/graph-scaling

Measuring the scaling properties of graph algorithms and infrastructure.

Primary LanguageRustMIT LicenseMIT

Graph scaling

A testbed for evaluating the scaling properties of graph algorithms and infrastructure.

This project is designed to provide some measurement tools and methodology for evaluating the scaling properties of graph algorithms and infrastructure. Specifically, we are interested in when and why graph algorithms scale poorly. Initial result indicate that graph algorithms are not fundamentally bad at scaling, but that somewhere along the path from purely random graphs to "real world graphs" scaling falls over. We want to know where and why this happens.

The intended use is to run cargo specifying a computation (list will evenutally be in /src/bin) followed by timely parameters, followed by application parameters (to be described).

cargo run --release --bin computation1 -- <timely params> -- <experiment params>

If you don't have any timely parameters, it seems important to use -- in their place. That is, you should have three (3!) -- in sequence. Cargo seems to eat the first two, and this causes timely to try and parse the experiment parameters.

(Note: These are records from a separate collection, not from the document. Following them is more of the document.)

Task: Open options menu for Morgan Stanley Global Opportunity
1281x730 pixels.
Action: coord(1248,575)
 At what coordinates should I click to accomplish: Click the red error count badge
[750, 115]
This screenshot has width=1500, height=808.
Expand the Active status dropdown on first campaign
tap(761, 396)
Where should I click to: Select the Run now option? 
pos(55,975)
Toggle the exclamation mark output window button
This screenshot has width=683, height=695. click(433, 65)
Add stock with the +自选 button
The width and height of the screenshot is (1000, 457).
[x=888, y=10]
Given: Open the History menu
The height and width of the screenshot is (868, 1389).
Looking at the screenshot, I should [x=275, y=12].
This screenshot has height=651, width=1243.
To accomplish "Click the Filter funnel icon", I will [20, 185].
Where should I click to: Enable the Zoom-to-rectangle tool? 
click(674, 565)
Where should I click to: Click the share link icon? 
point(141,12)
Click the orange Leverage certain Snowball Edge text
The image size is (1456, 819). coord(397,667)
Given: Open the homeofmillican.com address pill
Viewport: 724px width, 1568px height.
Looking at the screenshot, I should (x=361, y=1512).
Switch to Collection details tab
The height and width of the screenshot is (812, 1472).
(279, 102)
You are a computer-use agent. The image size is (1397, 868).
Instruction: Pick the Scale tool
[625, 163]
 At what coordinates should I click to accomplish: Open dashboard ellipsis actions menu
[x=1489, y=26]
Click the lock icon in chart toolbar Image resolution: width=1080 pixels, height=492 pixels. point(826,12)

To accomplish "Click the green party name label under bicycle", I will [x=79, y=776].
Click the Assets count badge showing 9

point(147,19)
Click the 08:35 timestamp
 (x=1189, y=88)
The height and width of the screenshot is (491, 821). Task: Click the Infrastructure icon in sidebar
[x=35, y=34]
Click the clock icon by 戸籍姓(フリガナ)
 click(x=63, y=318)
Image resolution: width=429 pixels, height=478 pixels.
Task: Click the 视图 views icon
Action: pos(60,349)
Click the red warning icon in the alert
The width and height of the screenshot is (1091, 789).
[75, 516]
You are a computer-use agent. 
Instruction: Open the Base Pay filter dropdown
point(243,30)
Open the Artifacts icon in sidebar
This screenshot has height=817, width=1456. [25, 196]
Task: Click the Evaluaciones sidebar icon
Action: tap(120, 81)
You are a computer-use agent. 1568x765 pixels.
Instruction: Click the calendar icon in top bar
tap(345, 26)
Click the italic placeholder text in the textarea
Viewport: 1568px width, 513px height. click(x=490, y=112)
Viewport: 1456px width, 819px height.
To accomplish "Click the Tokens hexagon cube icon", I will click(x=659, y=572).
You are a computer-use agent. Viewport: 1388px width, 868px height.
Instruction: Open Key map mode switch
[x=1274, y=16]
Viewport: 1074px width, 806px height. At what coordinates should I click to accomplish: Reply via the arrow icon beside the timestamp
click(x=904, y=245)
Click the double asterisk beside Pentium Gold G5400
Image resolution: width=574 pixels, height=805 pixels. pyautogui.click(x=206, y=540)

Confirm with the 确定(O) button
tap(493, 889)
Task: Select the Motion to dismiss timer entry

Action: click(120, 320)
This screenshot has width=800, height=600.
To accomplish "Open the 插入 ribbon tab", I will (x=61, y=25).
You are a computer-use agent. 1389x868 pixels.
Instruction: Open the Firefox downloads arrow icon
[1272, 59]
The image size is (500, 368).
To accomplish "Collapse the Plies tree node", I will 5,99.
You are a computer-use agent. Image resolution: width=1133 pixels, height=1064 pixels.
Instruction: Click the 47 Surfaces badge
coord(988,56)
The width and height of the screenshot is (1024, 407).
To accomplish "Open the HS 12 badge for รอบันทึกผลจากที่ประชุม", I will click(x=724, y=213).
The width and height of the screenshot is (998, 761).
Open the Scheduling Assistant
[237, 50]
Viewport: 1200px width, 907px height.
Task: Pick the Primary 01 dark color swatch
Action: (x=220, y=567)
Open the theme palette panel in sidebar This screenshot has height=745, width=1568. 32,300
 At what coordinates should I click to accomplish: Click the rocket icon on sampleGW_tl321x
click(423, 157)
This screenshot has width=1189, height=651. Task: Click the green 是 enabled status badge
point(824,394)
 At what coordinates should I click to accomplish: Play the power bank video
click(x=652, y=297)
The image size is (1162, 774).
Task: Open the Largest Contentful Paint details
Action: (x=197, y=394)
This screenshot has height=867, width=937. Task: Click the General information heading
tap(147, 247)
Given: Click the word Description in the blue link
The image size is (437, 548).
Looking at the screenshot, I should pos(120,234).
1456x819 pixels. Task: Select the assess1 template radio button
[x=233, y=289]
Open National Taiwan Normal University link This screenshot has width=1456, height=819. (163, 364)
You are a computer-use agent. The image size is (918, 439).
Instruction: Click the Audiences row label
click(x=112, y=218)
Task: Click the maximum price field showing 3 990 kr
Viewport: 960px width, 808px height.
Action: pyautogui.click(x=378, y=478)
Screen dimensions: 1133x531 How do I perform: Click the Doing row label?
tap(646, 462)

Experiment parameters are currently:

  • --graph <prefix> indicates a graph to use as input. The format is that used by the graph_map library. There are binaries parse and parse-pairs in the src/bin/ directory that can help put graph data in the correct format.
  • --nodes <number> indicates a number of nodes to use in a random graph. This is mandatory if --graph isn't specified.
  • --edges <number> indicates a number of edges to use in a random graph. This is mandatory if --graph isn't specified.
  • --stride <number> indicates a multiplier to apply to worker indices when pinning them to cores. A value of zero disables core pinning. Note that core pinning only works on linux at the moment (using the nix crate).

For example, the following is a command line I recently used to start two threads, looking at the livejournal graph, with workers pinned to their corresponding cores:

cargo run --release --bin computation1 -- -w2 -- --graph ~/Projects/Datasets/soc-LiveJournal1 --stride 1

Computation 1

Computation 1 is the most naive graph computation we could think of. Each worker partitions edges by the source of the edge and maintains per-node state for each source. Each iteration, for each edge the worker has, the worker announces the state at the source to the destination, causing a large data exchange. Workers then receive messages and apply the updates to the state of the corresponding nodes.

No intelligent data preparation is performed.